[SUPPLIED MATERIAL]
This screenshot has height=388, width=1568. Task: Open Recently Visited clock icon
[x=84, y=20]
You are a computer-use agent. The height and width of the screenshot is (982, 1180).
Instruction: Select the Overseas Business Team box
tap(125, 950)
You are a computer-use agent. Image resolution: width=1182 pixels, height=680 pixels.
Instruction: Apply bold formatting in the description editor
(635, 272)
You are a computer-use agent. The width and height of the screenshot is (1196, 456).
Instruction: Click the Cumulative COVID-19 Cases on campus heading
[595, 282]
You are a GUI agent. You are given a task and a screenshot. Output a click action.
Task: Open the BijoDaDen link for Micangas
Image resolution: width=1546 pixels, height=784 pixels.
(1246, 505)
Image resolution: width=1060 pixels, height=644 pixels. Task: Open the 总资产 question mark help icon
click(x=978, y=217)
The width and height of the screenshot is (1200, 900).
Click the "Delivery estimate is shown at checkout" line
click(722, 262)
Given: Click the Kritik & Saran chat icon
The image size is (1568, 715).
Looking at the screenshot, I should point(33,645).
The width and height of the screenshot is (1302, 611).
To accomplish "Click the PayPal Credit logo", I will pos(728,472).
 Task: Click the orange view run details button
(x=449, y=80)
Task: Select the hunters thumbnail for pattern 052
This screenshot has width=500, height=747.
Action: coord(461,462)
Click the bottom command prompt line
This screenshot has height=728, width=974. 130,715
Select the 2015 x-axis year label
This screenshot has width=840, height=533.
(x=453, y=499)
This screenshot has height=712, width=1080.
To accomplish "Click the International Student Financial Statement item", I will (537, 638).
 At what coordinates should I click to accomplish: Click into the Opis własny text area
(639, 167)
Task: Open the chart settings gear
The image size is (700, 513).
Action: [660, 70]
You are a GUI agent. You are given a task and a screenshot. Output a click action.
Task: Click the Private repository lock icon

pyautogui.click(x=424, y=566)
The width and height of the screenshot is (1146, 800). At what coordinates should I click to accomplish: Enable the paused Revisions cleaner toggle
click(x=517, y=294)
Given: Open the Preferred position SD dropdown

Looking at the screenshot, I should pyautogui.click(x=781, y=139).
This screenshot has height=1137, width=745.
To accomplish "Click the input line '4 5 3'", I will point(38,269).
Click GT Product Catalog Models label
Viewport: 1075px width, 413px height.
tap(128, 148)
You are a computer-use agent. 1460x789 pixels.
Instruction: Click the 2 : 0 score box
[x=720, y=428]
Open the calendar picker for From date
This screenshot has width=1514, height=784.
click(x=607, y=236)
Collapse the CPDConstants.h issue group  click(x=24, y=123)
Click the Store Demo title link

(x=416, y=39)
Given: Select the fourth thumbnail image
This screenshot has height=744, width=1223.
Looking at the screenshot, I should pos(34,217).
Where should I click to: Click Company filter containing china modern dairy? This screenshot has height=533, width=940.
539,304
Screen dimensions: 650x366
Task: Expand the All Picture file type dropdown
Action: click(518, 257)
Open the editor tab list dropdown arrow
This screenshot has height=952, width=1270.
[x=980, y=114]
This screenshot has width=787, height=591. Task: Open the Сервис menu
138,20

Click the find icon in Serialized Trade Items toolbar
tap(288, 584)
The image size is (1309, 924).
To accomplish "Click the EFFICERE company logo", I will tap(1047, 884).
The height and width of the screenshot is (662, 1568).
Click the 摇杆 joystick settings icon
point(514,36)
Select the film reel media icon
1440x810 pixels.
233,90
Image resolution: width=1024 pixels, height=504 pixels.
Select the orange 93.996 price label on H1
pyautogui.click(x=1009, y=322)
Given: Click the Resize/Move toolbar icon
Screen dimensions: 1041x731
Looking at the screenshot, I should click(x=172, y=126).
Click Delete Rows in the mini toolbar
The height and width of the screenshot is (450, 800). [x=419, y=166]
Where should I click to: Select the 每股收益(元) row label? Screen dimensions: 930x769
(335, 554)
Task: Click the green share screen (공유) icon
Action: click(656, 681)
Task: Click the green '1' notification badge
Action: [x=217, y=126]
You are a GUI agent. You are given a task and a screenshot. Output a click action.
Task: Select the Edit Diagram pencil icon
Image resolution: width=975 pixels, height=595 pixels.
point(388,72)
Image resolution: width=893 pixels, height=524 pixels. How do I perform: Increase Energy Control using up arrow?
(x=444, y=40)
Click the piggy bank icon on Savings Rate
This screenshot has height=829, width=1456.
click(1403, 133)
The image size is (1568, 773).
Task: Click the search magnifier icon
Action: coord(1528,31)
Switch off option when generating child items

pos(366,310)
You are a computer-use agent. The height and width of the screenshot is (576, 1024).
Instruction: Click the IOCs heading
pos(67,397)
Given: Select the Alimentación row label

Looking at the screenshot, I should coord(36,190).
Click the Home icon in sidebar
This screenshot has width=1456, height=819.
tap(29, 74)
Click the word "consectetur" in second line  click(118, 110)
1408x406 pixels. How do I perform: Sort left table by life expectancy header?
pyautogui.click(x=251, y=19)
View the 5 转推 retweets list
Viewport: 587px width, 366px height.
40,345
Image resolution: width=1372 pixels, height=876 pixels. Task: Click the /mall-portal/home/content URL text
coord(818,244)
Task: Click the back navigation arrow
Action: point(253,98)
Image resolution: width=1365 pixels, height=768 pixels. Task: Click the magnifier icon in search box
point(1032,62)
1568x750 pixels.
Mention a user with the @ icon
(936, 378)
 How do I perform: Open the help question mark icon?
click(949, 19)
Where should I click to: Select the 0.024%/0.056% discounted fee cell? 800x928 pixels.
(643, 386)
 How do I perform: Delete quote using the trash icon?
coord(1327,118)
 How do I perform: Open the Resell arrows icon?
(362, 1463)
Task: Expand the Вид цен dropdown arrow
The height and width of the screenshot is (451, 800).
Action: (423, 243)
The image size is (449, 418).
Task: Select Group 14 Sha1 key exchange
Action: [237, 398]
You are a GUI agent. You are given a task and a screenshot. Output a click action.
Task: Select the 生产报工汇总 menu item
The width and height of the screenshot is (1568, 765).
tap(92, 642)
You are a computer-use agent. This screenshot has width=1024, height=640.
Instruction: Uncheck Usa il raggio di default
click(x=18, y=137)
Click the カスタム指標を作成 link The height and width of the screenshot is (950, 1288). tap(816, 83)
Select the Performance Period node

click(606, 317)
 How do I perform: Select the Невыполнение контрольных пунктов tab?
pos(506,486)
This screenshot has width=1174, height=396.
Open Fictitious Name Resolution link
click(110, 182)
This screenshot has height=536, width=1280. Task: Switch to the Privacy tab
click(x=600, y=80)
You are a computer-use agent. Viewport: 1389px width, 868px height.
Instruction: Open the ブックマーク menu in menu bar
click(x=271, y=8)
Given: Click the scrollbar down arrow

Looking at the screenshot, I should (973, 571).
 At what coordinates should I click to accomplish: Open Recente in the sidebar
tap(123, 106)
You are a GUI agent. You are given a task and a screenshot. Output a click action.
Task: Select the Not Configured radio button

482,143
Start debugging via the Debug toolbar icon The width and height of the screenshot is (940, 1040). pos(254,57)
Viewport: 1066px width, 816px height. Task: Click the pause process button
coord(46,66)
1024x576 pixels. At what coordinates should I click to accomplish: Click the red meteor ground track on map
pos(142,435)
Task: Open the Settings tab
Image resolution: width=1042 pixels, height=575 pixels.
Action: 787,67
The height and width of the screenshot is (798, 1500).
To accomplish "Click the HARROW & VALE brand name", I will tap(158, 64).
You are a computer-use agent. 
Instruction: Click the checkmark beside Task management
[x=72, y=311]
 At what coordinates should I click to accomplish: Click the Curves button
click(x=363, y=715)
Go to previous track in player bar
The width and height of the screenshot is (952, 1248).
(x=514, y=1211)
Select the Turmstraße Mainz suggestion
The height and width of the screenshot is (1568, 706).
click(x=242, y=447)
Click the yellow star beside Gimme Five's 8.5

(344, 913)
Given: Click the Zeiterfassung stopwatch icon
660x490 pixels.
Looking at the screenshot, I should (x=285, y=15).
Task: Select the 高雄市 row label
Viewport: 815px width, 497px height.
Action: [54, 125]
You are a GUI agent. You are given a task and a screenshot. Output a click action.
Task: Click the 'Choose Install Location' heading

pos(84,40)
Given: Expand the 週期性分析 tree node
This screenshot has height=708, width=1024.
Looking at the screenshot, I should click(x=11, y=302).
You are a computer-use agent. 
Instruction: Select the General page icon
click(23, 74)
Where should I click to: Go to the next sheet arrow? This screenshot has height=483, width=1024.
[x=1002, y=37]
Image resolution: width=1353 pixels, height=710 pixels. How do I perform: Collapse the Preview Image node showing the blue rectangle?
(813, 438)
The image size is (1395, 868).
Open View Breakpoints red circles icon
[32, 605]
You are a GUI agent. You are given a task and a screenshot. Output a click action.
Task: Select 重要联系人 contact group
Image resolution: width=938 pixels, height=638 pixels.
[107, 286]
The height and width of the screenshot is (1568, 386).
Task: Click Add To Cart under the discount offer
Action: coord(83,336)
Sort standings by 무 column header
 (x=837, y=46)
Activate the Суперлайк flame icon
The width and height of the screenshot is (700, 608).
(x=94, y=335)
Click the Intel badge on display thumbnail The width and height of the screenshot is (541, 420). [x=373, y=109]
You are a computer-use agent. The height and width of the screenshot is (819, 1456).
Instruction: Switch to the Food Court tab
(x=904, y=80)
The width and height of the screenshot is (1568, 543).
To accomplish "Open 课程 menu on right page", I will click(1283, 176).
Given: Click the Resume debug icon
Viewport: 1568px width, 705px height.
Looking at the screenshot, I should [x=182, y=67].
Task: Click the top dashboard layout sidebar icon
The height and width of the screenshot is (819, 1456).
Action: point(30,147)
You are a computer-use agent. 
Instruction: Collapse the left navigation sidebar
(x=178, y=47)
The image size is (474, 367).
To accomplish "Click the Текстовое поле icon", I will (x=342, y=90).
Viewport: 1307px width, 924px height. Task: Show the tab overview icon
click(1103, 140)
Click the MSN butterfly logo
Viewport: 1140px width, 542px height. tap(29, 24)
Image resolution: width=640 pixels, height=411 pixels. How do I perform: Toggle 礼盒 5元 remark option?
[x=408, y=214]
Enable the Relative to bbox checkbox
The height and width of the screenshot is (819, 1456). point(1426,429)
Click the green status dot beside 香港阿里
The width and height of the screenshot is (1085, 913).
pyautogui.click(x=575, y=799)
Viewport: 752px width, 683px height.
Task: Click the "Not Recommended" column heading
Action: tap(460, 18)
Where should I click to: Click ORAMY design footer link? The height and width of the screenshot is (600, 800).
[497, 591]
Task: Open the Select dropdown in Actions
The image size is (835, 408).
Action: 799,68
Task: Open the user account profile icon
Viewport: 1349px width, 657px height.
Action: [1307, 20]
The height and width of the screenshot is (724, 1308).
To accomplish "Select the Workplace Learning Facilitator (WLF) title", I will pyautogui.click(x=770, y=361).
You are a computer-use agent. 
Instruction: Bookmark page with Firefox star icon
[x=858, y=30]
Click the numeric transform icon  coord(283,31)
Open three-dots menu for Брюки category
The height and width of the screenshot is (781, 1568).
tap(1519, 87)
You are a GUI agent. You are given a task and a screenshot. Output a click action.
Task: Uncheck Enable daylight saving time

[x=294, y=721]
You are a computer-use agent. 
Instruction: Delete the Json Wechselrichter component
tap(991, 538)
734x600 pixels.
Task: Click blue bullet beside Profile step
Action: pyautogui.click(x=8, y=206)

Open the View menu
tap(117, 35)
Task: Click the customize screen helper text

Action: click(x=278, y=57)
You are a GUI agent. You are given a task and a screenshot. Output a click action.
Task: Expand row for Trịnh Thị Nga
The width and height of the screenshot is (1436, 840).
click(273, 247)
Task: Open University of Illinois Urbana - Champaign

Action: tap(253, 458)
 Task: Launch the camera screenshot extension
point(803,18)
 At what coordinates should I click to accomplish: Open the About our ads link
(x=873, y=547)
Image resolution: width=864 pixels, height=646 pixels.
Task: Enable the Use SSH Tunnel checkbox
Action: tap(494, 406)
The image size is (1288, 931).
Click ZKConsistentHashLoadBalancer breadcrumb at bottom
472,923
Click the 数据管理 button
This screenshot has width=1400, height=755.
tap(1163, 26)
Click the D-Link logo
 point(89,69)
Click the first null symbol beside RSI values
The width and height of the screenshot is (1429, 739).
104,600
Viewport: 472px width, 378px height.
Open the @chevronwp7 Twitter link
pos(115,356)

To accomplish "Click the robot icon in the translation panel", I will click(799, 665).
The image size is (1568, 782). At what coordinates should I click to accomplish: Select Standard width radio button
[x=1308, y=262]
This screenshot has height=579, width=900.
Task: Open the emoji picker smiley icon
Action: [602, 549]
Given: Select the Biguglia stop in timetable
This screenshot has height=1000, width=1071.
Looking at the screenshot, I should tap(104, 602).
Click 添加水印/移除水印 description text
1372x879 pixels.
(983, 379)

[GOAL OF THE EXERCISE]
Write out the lines exactly as they appear, beginning with the line that contains "Click the カスタム指標を作成" and continuing through the line that contains "click(x=600, y=80)".

[OUTPUT OF THE TASK]
Click the カスタム指標を作成 link The height and width of the screenshot is (950, 1288). tap(816, 83)
Select the Performance Period node

click(606, 317)
 How do I perform: Select the Невыполнение контрольных пунктов tab?
pos(506,486)
This screenshot has width=1174, height=396.
Open Fictitious Name Resolution link
click(110, 182)
This screenshot has height=536, width=1280. Task: Switch to the Privacy tab
click(x=600, y=80)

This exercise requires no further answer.